→ Study text:

Independent restaurant owners gathered in Dover this past week to talk about fair wages for workers and to offer prospective employees at least a full minimum wage plus tips.

The restaurant industry has been struggling to keep up with consumer demand as people get out of the house after the COVID-19 pandemic. Many places have seating for customers, but there is a long wait time for a table because there are not enough servers on staff.

“The restaurant industry doesn’t have a worker shortage - it has a wage shortage. Tens of thousands of restaurant workers do not want to go back to work to earn poverty wages putting their lives on the line,” Saru Jayaraman, President of One Fair Wage, said in a statement.

Jayaraman said paying One Fair Wage — minimum wage plus tips — is the "only way to put our nation back on the road to real economic recovery."

The event took place at Chapel + Main Brewpub in downtown Dover.

Owners Skye Bonney and Ben Lord said part of the problem with discussing the minimum wage plus tips concept with other restaurant owners is they bring up the "burger-flipper" argument.

Data entries:

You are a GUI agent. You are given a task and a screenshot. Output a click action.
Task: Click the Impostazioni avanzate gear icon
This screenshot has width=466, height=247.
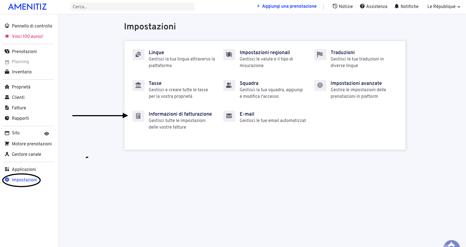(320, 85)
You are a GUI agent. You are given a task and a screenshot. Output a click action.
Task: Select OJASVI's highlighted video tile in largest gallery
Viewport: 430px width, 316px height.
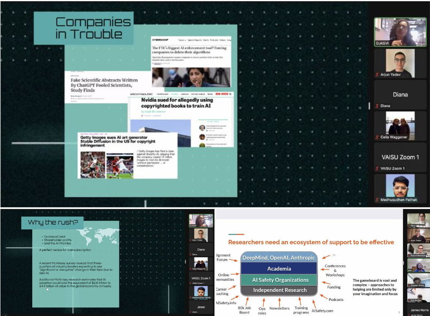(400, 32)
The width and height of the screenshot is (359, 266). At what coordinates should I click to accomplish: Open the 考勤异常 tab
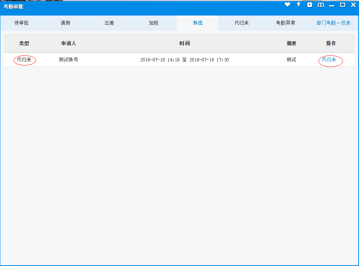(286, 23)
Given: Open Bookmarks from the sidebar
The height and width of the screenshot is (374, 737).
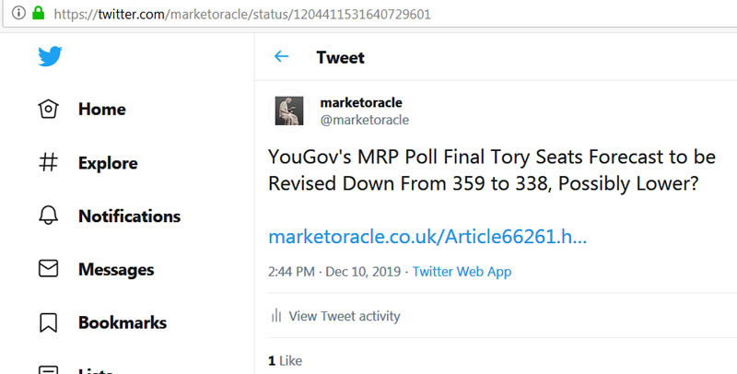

→ Work request: In the article about the Dover restaurant owners' meeting, where did the event take place? The data entries have nothing to do with this.

→ Task solution: At Chapel + Main Brewpub in downtown Dover.